Source Maps

Sentry supports demangling of transpiled, minified, and bundled JavaScript using source maps, which are JSON files that contain information about how to map your deployed code back to its original source(s). This lets you view source code context obtained from stack traces in its original, untransformed form. This is particularly useful when debugging minified and/or transpiled code, since both of those processes make large enough changes to the code that it often becomes nearly unrecognizable in its final deployed form. Source maps also allow Sentry to show each line in the stack trace in context, by including additional lines of code on either side.

Source Map Integration Setup

Integrate your project's source maps with Sentry using these steps:

1: Generate Source Maps

Source maps can be generated by transpilers, minifiers, or bundlers you might be using in your project.
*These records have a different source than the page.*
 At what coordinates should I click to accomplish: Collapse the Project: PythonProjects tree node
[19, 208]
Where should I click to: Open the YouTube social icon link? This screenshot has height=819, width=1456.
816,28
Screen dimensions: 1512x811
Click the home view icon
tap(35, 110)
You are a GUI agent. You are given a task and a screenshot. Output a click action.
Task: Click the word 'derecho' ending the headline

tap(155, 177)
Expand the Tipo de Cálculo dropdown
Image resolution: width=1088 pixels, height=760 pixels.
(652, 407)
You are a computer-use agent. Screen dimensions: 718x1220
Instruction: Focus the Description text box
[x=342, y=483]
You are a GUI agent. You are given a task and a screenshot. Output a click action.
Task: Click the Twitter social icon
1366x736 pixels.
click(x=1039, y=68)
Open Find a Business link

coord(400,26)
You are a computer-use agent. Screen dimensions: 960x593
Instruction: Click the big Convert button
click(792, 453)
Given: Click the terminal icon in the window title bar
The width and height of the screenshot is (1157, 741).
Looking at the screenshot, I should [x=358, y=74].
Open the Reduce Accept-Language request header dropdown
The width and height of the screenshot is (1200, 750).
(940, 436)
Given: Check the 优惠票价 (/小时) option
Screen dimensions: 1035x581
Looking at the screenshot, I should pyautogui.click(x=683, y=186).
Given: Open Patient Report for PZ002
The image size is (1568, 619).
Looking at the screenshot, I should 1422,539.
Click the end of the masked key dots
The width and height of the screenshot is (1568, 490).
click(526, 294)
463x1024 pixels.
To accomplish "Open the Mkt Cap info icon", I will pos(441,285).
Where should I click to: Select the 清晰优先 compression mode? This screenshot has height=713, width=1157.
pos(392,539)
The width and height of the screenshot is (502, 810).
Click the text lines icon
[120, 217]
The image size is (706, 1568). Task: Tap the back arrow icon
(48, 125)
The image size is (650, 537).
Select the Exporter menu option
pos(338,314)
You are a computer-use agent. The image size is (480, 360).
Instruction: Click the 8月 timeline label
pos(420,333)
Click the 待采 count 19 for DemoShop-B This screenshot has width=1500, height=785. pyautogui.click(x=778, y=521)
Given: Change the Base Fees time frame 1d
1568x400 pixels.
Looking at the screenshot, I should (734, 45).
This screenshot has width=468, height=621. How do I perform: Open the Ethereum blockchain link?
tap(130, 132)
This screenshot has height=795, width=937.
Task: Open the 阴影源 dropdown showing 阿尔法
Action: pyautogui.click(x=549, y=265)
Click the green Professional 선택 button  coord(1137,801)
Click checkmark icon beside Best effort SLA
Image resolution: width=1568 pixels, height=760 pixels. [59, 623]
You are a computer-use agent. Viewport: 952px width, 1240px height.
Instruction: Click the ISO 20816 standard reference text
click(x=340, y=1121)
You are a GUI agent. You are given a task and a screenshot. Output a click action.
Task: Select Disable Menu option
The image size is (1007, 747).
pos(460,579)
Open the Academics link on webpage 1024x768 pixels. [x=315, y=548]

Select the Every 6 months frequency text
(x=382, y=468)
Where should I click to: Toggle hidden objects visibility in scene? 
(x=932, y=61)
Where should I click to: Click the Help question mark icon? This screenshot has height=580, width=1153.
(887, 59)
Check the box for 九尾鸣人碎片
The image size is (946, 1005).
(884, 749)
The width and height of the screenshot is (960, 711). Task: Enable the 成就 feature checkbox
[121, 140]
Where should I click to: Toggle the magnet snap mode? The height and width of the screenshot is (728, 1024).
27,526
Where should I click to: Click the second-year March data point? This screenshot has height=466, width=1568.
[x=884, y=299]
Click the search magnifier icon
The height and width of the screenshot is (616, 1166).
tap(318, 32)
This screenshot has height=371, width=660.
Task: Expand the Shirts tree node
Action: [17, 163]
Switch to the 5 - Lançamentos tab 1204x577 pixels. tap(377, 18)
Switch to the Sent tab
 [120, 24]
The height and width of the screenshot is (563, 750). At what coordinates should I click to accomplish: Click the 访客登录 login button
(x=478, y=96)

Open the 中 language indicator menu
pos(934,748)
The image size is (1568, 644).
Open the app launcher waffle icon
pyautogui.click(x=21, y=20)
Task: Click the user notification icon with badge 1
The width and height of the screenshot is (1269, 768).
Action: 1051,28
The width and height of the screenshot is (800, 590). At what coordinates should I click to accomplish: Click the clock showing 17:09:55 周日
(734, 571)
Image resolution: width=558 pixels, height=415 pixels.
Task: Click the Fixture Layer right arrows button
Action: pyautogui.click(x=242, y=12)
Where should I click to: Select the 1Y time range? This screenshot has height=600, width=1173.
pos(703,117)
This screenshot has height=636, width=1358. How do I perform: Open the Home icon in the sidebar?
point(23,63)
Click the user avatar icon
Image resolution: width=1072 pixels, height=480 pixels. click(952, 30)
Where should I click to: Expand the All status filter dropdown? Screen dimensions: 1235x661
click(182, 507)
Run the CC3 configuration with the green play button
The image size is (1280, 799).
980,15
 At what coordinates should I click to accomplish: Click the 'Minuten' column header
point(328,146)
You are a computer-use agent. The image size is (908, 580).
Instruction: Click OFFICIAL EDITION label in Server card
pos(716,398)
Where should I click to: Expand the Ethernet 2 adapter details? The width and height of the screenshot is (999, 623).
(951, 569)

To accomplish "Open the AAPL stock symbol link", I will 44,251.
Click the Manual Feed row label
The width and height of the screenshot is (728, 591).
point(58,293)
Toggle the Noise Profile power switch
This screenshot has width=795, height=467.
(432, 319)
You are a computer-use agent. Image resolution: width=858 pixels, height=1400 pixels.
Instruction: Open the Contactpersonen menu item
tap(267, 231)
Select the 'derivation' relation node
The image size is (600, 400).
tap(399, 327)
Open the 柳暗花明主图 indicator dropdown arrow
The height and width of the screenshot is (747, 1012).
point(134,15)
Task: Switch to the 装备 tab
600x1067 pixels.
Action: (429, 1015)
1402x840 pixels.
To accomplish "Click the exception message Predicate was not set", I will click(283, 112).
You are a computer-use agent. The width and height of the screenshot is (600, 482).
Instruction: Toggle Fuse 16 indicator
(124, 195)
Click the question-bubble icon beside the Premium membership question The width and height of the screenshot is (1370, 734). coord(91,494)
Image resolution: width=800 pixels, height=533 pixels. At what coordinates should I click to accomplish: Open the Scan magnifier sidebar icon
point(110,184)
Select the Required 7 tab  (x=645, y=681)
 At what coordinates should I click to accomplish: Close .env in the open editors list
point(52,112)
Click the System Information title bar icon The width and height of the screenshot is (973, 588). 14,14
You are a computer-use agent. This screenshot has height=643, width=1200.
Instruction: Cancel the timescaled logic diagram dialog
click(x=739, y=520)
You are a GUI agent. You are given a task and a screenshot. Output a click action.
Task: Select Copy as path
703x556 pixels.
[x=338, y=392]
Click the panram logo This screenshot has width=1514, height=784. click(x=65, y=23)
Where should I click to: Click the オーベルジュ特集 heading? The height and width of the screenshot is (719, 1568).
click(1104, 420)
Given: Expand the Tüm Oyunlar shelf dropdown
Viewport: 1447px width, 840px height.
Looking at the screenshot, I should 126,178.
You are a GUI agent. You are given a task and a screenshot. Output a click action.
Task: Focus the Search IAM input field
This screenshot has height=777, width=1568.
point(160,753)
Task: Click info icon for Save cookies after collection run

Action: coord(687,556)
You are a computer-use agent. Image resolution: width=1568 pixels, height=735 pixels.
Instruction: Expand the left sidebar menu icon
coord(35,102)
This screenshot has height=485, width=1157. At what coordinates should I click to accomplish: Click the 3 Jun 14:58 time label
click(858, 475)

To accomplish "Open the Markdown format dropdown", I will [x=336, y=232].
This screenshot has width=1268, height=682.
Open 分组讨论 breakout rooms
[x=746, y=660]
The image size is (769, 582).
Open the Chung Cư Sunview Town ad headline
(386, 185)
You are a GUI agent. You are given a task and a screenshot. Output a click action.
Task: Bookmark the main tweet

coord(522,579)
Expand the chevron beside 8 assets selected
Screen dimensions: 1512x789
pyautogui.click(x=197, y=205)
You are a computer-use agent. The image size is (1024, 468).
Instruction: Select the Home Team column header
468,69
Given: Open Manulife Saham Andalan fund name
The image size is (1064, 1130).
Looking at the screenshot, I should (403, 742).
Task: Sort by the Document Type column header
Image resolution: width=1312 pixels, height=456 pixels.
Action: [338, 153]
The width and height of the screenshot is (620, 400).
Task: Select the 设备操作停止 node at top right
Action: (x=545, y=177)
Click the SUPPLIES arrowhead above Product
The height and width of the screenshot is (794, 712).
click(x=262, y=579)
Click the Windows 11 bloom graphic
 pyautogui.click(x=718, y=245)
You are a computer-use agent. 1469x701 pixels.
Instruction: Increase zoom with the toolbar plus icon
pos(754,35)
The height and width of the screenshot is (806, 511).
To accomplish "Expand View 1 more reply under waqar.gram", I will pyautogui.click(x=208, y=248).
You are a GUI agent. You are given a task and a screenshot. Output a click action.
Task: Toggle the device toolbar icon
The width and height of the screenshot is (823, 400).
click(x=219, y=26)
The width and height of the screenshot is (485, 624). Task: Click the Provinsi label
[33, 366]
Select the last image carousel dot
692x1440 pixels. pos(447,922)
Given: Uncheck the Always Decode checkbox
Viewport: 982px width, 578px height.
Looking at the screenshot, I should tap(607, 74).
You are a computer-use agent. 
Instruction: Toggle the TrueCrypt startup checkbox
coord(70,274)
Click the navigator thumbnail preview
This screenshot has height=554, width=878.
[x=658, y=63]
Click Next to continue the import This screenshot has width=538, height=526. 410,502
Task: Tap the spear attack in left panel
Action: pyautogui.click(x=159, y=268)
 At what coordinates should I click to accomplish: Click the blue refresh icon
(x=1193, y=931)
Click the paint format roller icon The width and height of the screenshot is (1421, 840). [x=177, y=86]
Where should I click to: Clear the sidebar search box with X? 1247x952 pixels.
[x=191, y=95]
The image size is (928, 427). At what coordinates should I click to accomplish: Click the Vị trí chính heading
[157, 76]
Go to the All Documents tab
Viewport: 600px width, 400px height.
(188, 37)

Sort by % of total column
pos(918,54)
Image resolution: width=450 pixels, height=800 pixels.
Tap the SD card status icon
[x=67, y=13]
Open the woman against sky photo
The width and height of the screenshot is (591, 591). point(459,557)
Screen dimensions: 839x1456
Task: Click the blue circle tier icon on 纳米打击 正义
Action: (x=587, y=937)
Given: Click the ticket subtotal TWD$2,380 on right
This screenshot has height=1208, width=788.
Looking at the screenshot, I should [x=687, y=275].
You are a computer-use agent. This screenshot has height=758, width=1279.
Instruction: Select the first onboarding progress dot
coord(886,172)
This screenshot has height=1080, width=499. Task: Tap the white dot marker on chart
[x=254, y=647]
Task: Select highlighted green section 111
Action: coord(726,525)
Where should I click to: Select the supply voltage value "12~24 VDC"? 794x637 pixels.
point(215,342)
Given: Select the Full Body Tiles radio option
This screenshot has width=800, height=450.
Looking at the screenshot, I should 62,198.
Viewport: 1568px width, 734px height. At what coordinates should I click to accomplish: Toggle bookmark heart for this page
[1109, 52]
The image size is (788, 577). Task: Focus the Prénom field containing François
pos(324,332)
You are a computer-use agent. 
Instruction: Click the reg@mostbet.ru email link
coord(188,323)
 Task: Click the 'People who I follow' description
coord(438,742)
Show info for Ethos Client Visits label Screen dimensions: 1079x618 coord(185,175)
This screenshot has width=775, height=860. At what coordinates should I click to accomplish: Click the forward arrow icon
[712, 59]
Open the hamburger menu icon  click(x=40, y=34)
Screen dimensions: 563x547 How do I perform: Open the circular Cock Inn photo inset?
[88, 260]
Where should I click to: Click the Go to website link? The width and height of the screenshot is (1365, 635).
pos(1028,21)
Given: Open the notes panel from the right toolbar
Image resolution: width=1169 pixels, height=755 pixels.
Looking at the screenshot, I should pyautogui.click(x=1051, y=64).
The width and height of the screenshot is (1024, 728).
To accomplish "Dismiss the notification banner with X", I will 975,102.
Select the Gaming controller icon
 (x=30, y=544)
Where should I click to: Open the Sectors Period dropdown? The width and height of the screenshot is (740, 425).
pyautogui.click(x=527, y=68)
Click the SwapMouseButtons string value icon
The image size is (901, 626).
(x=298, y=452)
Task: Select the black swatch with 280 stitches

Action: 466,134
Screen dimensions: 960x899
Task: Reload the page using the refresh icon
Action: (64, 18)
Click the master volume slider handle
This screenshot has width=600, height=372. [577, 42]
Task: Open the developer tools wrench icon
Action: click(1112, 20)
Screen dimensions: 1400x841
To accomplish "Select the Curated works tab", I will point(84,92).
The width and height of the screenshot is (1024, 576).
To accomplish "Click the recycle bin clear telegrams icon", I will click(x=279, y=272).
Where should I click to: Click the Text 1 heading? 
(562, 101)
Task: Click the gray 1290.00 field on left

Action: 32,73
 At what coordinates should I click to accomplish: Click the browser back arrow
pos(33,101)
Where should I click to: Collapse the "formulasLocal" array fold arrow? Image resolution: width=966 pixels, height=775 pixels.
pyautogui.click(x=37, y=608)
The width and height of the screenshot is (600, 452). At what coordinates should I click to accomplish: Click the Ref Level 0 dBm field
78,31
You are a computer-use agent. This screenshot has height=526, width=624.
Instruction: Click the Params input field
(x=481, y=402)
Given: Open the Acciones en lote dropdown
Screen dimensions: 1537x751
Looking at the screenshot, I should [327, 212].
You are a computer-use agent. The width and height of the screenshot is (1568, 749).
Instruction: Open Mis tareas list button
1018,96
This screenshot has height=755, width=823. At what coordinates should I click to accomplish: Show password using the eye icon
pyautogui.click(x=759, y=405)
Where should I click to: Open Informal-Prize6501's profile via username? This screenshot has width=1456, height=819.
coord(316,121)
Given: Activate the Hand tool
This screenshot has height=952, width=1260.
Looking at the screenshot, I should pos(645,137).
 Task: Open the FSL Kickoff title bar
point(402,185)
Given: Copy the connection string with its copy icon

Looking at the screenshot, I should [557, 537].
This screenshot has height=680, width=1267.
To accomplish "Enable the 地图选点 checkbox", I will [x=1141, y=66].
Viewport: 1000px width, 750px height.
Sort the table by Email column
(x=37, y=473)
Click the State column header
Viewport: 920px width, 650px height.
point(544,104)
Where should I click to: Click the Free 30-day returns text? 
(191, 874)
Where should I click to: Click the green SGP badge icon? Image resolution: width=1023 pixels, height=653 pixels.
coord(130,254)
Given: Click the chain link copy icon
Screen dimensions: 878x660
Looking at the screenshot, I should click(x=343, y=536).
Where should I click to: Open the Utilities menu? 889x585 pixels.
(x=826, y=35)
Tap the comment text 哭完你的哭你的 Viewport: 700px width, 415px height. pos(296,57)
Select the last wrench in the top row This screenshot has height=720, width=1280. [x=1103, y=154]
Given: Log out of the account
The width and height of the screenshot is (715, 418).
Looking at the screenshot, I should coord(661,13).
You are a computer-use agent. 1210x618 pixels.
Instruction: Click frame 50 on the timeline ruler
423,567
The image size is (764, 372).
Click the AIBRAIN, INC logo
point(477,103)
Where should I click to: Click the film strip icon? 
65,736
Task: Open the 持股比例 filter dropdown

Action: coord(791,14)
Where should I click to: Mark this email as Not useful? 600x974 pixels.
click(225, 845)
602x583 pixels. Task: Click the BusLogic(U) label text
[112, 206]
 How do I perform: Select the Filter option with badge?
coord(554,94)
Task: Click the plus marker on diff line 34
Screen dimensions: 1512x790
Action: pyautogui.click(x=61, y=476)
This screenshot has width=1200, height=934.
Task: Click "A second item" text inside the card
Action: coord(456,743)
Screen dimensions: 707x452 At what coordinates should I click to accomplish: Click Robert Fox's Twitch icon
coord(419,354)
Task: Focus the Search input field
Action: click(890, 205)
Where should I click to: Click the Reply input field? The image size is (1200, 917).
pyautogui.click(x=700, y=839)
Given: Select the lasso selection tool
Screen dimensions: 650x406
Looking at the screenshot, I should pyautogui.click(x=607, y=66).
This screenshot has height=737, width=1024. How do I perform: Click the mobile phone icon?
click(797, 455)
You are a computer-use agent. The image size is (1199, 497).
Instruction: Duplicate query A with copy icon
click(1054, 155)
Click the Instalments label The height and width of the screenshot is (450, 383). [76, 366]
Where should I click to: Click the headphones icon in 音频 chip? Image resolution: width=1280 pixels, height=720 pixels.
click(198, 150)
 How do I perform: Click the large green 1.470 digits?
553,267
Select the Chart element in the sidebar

We provide instructions to configure common tools that output source maps here.

2: Provide Source Maps to Sentry

Source maps can be either:

  1. Uploaded directly to Sentry (strongly recommended)
  2. Served publicly over HTTP alongside your deployed code

If you use Webpack in your project, we recommend generating and uploading your source maps by way of sentry-webpack-plugin. If you use a different tool to generate source maps, you can use sentry-cli to upload them to Sentry.

Learn more about how to upload source maps here.

If you host your source maps alongside your deployed code, make sure your code files end with a `//# sourceMappingURL comment pointing to the corresponding map.